You are right about that. And yet, the alternative seems to be "I want to exercise my constitutional rights, but I want a private company to make it easy, fight for me when legal problems arise, and foot the bill".
>This week: Reddit bans Cigar, beer and Alchohol trading subreddits, toy bb gun sales, and gun related coupon clippers
Reddit also banned subs that were used for sourcing marijuana, designer drugs, xanax.. direct deals onsite.
i'm not defending the drug war, but when you only include the subs you wrote the move looks really silly. if people were only doing giveaways and trading toy bb guns, those subs would still be open. the fact is reddit was being used by vendors for direct deals of illegal shit, and in order to put that to a stop reddit had to ban all sourcing.
While I'm not saying they should have banned one, and not the other it would have been entirely possible to say ban an opioids sales subreddit, but not the bb-gun subreddit. It would have been trivial to simply make the rule such that only illicit sales/transactions were banned. They decided to create these rules and if the rules make reddit look foolish than maybe thats because they are.
Take the challenge from their side. If they leave the bb-gun sub active, how do they ensure that people aren't going to the bb-gun sub, and trading real guns there? They'd have to have humans police each post, or develop ML algorithms that can reliably identify when someone is hiding a real gun sale as a bb-gun sale. The former doesn't scale reliably (sure, the mods of the bb-gun sub could probably do it voluntarily, but I doubt reddit wants to bet the corporation on their continuing to do so), and the latter doesn't yet exist.
Banning both subs definitely stops the illegal transactions at the (relatively minor) cost of not letting people trade bb-guns on their site.
> Banning both subs definitely stops the illegal transactions
Big ol' [citation needed]. This just moves it to r/beaniebabytrades, where you have to not explicitly say you're trading firearms. The only way this helps is by making those subreddits less discoverable, but anyone with an interest in guns will go to another subreddit, and get clued in by the members there.
This week: Reddit bans Cigar, beer and Alchohol trading subreddits, toy bb gun sales, and gun related coupon clippers
Youtube (and facebook?) banned Channels featuring guns they deem inappropriate. Including videos regarding proper safety and maintenance.

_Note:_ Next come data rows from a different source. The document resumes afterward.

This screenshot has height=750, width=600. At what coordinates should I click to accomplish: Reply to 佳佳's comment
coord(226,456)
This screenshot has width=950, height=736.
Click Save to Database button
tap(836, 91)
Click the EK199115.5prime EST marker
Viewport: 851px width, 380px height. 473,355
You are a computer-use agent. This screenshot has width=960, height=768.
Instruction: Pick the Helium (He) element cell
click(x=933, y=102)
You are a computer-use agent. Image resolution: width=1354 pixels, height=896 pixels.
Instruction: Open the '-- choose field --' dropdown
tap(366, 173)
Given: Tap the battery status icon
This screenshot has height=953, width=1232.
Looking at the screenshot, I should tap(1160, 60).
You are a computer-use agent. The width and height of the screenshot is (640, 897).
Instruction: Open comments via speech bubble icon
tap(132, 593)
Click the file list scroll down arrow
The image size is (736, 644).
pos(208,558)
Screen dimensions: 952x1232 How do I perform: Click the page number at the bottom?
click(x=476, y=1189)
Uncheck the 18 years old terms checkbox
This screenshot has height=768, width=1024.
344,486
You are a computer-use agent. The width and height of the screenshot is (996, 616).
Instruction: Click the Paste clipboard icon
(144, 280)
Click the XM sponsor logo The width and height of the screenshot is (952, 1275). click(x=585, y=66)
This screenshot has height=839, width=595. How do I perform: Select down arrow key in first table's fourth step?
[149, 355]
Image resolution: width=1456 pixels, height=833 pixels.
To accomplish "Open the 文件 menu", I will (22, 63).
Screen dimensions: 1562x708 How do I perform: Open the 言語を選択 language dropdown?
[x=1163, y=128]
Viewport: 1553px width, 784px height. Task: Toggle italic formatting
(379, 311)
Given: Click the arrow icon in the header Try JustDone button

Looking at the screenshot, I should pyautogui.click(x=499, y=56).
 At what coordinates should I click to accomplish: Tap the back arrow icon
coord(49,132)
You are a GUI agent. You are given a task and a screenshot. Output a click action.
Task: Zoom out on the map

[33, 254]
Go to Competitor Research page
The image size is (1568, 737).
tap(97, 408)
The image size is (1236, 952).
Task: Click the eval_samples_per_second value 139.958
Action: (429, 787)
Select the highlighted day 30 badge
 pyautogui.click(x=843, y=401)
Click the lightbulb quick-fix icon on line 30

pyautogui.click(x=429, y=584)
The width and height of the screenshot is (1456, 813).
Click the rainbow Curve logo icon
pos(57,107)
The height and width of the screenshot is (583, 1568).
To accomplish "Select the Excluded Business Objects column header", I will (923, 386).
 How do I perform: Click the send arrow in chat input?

It has become clear to be that the internet is naturally monopolistic in a way physical institutions are not. One simply cannot move their gun channel, or the cigar trading forum to other sites and have a decent chance of maintaining even 10% of their customers. What happens if google also decides that they don't want these things to show up in search results. We need regulation to ensure that these platforms remain open for all types of users, not regulation that forces more content off these platforms.